Jesse alone seemed unfazed by the turmoil. He walked across our living room, pulled back the curtains, and gazed at the electrical storm all around us. As if it were in labor, the sky’s electrical contractions seemed to be happening closer together, and now it seemed the sky was constantly bleached with bright light and interrupted only by brief moments of darkness. Jesse, still holding the gun, stroked his long, grizzly beard and looked up at the celestial phenomenon like a hunter trying to find a weakness in his prey.
For many minutes, we wept in that room inconsolably. It was a house of mourning, a house of confusion. For the first time, I realized we were all drenched from the rain. Nobody had any idea what to say.
“He killed my wife, he killed her, he killed her,” Darrel blabbered, rocking back and forth on the ground.
“I should call the police,” I said. I was shaking all over.
“I wouldn’t be too concerned about that,” Jesse said. “I’m pretty sure they know something’s going on here. Turn on the television. See what the news says. And make sure everything’s locked. That psychopath is still out there.”
“Right,” I said. “Owen, make sure everything’s locked.”
“The front door?” he asked.
“Everything!” I snapped.
With the crying toddler in his arms, he left the room and began to batten down the house.
“Do you have guns here?” Jesse asked. He turned away from the window, and he looked all business.
“Guns?” I asked.
“Yeah, guns. That guy’s out there. And there could be more of them. We need protection. I only got a few bullets left in this thing.”
“No, no guns.”
He nodded, taking it in.
I’ve never owned a gun. To be honest, they scare me. That much power in my hands just doesn’t feel right. I’ve only been to a shooting range a few times in my life, and that
was because of research for my writing. I wanted to explain what it was like to shoot a firearm with some level of accuracy, but even then, I wasn’t very fond of it. Plain and simple, guns just make me nervous.
“No weapons of any kind? Nothing we can use?” he asked again.
“A baseball bat, maybe.”
“Then it’ll have to do.”
Talk of weapons and guns didn’t fall too easily on the ears of the others in the room. Marsha started completely freaking out and hyperventilating, and my wife and Samantha both had to calm her down.

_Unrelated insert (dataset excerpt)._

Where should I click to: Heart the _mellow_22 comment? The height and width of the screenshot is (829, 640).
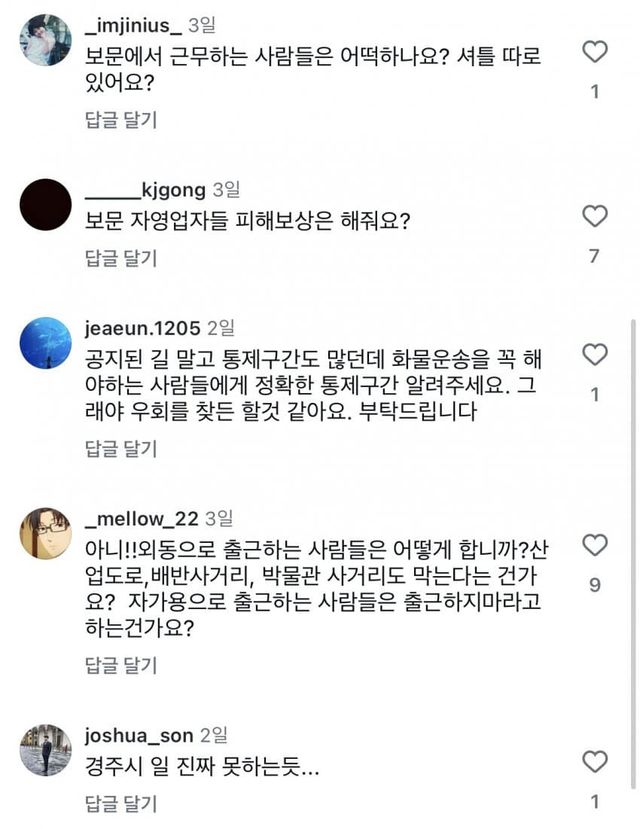point(594,545)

“Guns? What do you mean we need more guns?” Marsha asked. “You mean there are more of them? We’re being attacked, we’re being attacked! Someone’s attacking us. And they killed his wife. They killed Darrel’s wife!”
“Drake shot her,” my wife explained.
“Drake?” Marsha said, hand over her heart. Her mouth became a big O again, this time much larger than before. She started to fan herself with her floppy, pudgy hand, and her eyes rolled back in their sockets. She lost her balance, and my wife and Samantha both helped her not take too hard a fall as she passed out and collapsed onto the couch.

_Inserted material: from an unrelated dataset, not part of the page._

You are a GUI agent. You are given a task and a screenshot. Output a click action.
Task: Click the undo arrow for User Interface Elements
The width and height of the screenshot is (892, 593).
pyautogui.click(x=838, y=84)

Toby started screaming again and grabbed onto my wife.
“What happened to her? Did she die, Mom? Is she dead?”
“No, she’s not dead,” my wife said. He jumped back into her arms. “She’s scared, honey. We’re all scared.”
I fumbled for a remote control to get the television on. Maybe Jesse was right. Maybe the news would give us some indication as to what was really happening and when we could expect help to arrive. I turned it on and began flipping through stations, but the signal was terrible. We had satellite cable, and the screen was an incomprehensible blur of contorted colors and images.
Beside me, Jesse tried to call his son. He said his son was probably fine because he’d left Naples to go into Belmont Shore, but he wanted to be sure. But the call wouldn’t even go through.